* INSTRUCTIONS FOR THE TASK
Using the records below, quote only the span that opens with the line containing "Given: Open the ending date calendar picker" and closes with the line containing "Image resolution: width=1330", exactly and inclusively.

[Data excerpts]
┌──
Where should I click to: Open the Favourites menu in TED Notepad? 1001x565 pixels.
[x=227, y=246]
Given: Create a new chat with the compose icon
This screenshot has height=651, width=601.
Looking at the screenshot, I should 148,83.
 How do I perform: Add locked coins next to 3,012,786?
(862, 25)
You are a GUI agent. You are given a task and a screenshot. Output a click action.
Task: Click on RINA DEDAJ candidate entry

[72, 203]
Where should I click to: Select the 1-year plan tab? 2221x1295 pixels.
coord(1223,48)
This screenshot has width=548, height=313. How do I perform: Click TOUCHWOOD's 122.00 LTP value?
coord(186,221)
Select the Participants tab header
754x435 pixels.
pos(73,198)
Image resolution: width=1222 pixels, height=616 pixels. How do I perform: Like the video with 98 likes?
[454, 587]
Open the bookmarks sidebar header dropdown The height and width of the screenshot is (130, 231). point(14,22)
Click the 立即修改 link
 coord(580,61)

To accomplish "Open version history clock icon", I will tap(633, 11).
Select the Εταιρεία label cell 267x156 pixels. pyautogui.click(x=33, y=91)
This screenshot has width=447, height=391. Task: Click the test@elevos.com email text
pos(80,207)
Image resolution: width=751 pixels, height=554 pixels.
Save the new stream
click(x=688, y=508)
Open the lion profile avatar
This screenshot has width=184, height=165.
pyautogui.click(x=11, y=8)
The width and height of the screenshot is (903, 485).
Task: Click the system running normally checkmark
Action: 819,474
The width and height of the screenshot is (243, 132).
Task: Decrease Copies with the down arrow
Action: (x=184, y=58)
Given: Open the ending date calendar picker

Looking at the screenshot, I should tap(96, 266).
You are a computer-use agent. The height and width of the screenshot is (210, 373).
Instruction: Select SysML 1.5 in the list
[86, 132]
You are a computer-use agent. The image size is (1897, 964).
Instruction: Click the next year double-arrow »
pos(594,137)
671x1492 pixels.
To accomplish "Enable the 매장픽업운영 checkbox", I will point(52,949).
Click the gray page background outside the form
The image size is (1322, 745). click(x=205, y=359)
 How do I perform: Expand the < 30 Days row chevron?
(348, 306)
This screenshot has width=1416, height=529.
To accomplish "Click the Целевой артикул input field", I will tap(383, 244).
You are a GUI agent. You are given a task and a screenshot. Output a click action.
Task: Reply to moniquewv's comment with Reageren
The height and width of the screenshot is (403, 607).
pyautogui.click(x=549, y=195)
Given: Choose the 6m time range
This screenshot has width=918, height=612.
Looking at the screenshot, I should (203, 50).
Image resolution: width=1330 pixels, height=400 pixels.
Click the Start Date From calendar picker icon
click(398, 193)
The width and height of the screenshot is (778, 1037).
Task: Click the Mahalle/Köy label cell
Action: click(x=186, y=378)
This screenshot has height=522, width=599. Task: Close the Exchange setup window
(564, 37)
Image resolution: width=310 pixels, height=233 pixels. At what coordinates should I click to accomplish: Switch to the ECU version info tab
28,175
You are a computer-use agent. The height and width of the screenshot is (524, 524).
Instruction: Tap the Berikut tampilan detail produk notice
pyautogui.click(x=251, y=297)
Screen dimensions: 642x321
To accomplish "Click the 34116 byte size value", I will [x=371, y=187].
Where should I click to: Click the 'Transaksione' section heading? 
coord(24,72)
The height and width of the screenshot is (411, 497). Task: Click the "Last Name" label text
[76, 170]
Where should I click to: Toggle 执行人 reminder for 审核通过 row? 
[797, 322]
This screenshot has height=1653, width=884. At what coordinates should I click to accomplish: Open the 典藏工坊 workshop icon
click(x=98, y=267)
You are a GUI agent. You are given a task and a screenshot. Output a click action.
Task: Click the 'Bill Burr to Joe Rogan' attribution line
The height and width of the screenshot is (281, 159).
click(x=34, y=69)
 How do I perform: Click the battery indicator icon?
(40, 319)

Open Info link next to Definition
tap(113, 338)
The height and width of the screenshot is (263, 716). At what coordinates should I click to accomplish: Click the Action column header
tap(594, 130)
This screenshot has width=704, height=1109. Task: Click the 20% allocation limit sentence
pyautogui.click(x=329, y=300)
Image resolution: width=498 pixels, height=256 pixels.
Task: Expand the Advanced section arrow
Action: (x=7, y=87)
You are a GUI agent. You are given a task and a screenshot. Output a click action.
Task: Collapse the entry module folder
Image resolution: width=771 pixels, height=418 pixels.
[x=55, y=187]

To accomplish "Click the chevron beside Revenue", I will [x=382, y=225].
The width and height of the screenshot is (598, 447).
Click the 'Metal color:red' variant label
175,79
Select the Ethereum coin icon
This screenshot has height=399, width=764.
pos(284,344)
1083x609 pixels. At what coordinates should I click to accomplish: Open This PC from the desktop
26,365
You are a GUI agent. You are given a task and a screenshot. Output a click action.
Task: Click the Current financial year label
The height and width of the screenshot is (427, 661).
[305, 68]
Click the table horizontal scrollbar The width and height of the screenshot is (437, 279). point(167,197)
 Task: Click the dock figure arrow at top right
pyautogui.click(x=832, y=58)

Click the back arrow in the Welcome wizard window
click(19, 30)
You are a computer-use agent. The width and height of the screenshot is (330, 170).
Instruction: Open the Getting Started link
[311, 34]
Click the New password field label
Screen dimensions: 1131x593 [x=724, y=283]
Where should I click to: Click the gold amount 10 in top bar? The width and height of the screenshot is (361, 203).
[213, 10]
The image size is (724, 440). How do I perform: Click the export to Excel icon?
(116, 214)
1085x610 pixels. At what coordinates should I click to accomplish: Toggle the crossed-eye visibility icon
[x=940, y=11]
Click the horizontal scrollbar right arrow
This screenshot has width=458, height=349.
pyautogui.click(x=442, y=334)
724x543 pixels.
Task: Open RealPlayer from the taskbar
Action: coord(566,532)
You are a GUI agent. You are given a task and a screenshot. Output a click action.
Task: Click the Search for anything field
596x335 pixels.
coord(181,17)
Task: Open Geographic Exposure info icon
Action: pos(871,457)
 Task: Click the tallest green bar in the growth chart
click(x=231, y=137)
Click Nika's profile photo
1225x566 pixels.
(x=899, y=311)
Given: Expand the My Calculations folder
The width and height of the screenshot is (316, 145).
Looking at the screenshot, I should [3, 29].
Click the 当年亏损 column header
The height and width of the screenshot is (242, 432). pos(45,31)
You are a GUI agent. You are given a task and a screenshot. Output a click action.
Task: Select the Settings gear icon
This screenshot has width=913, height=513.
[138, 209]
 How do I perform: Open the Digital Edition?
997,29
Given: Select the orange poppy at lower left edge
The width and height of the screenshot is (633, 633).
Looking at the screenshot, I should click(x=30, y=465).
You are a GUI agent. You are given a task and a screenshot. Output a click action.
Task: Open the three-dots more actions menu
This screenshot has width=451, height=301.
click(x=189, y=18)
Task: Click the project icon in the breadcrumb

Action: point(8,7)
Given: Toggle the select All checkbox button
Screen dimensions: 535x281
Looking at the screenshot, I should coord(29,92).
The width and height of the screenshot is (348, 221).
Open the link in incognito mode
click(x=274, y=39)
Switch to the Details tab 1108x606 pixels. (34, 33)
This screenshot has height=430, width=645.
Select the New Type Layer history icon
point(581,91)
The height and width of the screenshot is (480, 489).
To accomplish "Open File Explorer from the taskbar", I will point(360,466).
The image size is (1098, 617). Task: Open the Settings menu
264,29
└──
* WRITTEN SOLUTION
Given: Open the ending date calendar picker

Looking at the screenshot, I should tap(96, 266).
You are a computer-use agent. The height and width of the screenshot is (210, 373).
Instruction: Select SysML 1.5 in the list
[86, 132]
You are a computer-use agent. The image size is (1897, 964).
Instruction: Click the next year double-arrow »
pos(594,137)
671x1492 pixels.
To accomplish "Enable the 매장픽업운영 checkbox", I will point(52,949).
Click the gray page background outside the form
The image size is (1322, 745). click(x=205, y=359)
 How do I perform: Expand the < 30 Days row chevron?
(348, 306)
This screenshot has width=1416, height=529.
To accomplish "Click the Целевой артикул input field", I will tap(383, 244).
You are a GUI agent. You are given a task and a screenshot. Output a click action.
Task: Reply to moniquewv's comment with Reageren
The height and width of the screenshot is (403, 607).
pyautogui.click(x=549, y=195)
Given: Choose the 6m time range
This screenshot has width=918, height=612.
Looking at the screenshot, I should (203, 50).
Image resolution: width=1330 pixels, height=400 pixels.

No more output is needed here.